Pacientes com diabetes tipo 2 que utilizam agonistas do receptor GLP-1, como Ozempic e Mounjaro, podem apresentar resistência a esses medicamentos devido a variantes genéticas específicas. Um estudo da Stanford Medicine indica que cerca de 10% da população possui essas variantes, que tornam o hormônio GLP-1 menos eficaz na regulação do açúcar no sangue, apesar de seus níveis serem mais altos.

A pesquisa, publicada na revista Genome Medicine, investigou a regulação da glicose e não determinou ainda se as variantes impactam a perda de peso associada a medicamentos como Ozempic e Wegovy, frequentemente prescritos para obesidade em doses mais elevadas. O estudo internacional, que durou uma década, envolveu experimentos com humanos e camundongos, além da análise de dados de ensaios clínicos.
Anna Gloyn, professora de pediatria e genética e coautora principal do estudo, explicou que em alguns ensaios clínicos, indivíduos com essas variantes apresentaram menor redução nos níveis de glicose após seis meses de tratamento. A identificação prévia dessas variantes poderia agilizar a escolha do tratamento adequado, avançando em direção à medicina de precisão.
Resistência ao GLP-1: O Mecanismo Investigado
Ainda que seja a primeira investigação aprofundada sobre a resistência ao GLP-1, os pesquisadores não identificaram o mecanismo exato por trás desse fenômeno. Gloyn mencionou que diversas hipóteses foram exploradas sem sucesso para explicar a resistência.
O foco da pesquisa recaiu sobre duas variantes genéticas que afetam a enzima PAM (monooxigenase alfa-amidante peptidil-glicina), crucial para a ativação de hormônios como o GLP-1. Gloyn já havia demonstrado que variantes da PAM prejudicam a liberação de insulina pelo pâncreas, levando-os a investigar seu impacto no GLP-1.
Em um experimento, participantes com a variante PAM p.S539W receberam uma solução açucarada, e seus níveis sanguíneos foram monitorados. Contrariando a expectativa de níveis mais baixos de GLP-1, observou-se o oposto: níveis elevados, mas com menor atividade biológica, indicando resistência.
Confirmação em Modelos Animais e Ensaios Clínicos
Para confirmar as descobertas, a equipe colaborou com pesquisadores em Zurique, que estudaram modelos de camundongos com o gene PAM inativado. Esses camundongos também exibiram resistência ao GLP-1, com níveis elevados do hormônio que não auxiliavam na regulação da glicose.
Uma função chave do GLP-1 é retardar o esvaziamento gástrico, essencial para a regulação da glicose e perda de peso. Nos camundongos sem o gene PAM, o esvaziamento gástrico foi mais rápido, e o tratamento com agonistas do receptor de GLP-1 não apresentou o efeito esperado de retardo.

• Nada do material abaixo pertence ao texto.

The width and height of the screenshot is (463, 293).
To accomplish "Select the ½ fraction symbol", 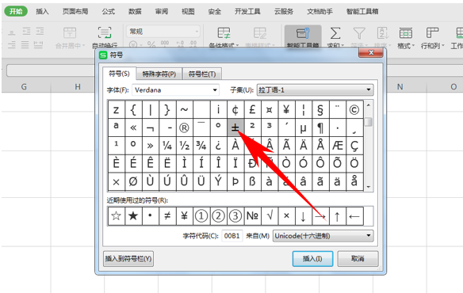I will tap(184, 146).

Estudos adicionais em camundongos revelaram menor resposta ao GLP-1 no pâncreas e intestino, confirmando a resistência. Pesquisas em Copenhague indicaram que o defeito no PAM não afeta a ligação do hormônio aos receptores nem a sinalização subsequente, sugerindo que a resistência ocorre em etapas posteriores da via de sinalização.
A análise de dados de ensaios clínicos com pacientes com diabetes, totalizando 1.119 participantes, mostrou que aqueles com variantes da PAM tiveram menor resposta aos medicamentos e menor sucesso na redução da hemoglobina glicada (HbA1c). Aproximadamente 11,5% dos portadores da variante p.S539W e 18,5% dos portadores da variante p.D563G atingiram a meta recomendada de HbA1c, comparados a um quarto dos não portadores.
Gloyn destacou que a resistência observada foi específica para medicamentos que atuam via receptor GLP-1, pois não houve diferença na resposta a outros tratamentos comuns para diabetes. Ensaios clínicos com agonistas de ação prolongada podem apresentar resultados diferentes, potencialmente combatendo essa resistência.